**DATA FOR ANALYSIS:**
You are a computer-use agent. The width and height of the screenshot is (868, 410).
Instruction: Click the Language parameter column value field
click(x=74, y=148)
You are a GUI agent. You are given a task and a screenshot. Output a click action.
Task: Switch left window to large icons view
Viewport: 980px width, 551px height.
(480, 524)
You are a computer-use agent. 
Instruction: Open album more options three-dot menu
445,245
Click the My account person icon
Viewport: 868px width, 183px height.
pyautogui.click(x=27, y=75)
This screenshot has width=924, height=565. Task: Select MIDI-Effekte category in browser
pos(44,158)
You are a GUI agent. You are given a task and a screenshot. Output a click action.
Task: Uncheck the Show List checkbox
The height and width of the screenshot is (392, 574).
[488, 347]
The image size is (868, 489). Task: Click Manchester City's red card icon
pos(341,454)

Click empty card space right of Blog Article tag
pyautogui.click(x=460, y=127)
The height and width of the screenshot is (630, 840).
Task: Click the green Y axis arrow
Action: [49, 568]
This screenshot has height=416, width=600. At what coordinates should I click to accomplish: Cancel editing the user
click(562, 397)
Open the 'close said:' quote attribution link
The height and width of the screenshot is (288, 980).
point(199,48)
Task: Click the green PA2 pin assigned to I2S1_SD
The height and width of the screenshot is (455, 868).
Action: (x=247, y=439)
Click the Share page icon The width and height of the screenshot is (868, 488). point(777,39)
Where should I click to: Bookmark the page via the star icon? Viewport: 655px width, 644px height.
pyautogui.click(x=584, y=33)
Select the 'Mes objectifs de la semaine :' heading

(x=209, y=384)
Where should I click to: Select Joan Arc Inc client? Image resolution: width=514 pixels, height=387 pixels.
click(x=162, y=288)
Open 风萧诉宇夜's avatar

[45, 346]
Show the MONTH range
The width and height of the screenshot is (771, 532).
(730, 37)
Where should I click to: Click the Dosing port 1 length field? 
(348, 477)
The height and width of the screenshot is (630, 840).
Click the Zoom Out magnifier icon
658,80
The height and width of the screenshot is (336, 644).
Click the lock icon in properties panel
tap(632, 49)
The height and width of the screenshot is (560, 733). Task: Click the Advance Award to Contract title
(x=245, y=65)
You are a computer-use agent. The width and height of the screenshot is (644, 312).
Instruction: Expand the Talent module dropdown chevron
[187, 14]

**TASK INSTRUCTIONS:**
Output all of the data exactly as given.

**RESPONSE TO THIS EXERCISE:**
You are a computer-use agent. The width and height of the screenshot is (868, 410).
Instruction: Click the Language parameter column value field
click(x=74, y=148)
You are a GUI agent. You are given a task and a screenshot. Output a click action.
Task: Switch left window to large icons view
Viewport: 980px width, 551px height.
(480, 524)
You are a computer-use agent. 
Instruction: Open album more options three-dot menu
445,245
Click the My account person icon
Viewport: 868px width, 183px height.
pyautogui.click(x=27, y=75)
This screenshot has width=924, height=565. Task: Select MIDI-Effekte category in browser
pos(44,158)
You are a GUI agent. You are given a task and a screenshot. Output a click action.
Task: Uncheck the Show List checkbox
The height and width of the screenshot is (392, 574).
[488, 347]
The image size is (868, 489). Task: Click Manchester City's red card icon
pos(341,454)

Click empty card space right of Blog Article tag
pyautogui.click(x=460, y=127)
The height and width of the screenshot is (630, 840).
Task: Click the green Y axis arrow
Action: [49, 568]
This screenshot has height=416, width=600. At what coordinates should I click to accomplish: Cancel editing the user
click(562, 397)
Open the 'close said:' quote attribution link
The height and width of the screenshot is (288, 980).
point(199,48)
Task: Click the green PA2 pin assigned to I2S1_SD
The height and width of the screenshot is (455, 868).
Action: (x=247, y=439)
Click the Share page icon The width and height of the screenshot is (868, 488). point(777,39)
Where should I click to: Bookmark the page via the star icon? Viewport: 655px width, 644px height.
pyautogui.click(x=584, y=33)
Select the 'Mes objectifs de la semaine :' heading

(x=209, y=384)
Where should I click to: Select Joan Arc Inc client? Image resolution: width=514 pixels, height=387 pixels.
click(x=162, y=288)
Open 风萧诉宇夜's avatar

[45, 346]
Show the MONTH range
The width and height of the screenshot is (771, 532).
(730, 37)
Where should I click to: Click the Dosing port 1 length field? 
(348, 477)
The height and width of the screenshot is (630, 840).
Click the Zoom Out magnifier icon
658,80
The height and width of the screenshot is (336, 644).
Click the lock icon in properties panel
tap(632, 49)
The height and width of the screenshot is (560, 733). Task: Click the Advance Award to Contract title
(x=245, y=65)
You are a computer-use agent. The width and height of the screenshot is (644, 312).
Instruction: Expand the Talent module dropdown chevron
[187, 14]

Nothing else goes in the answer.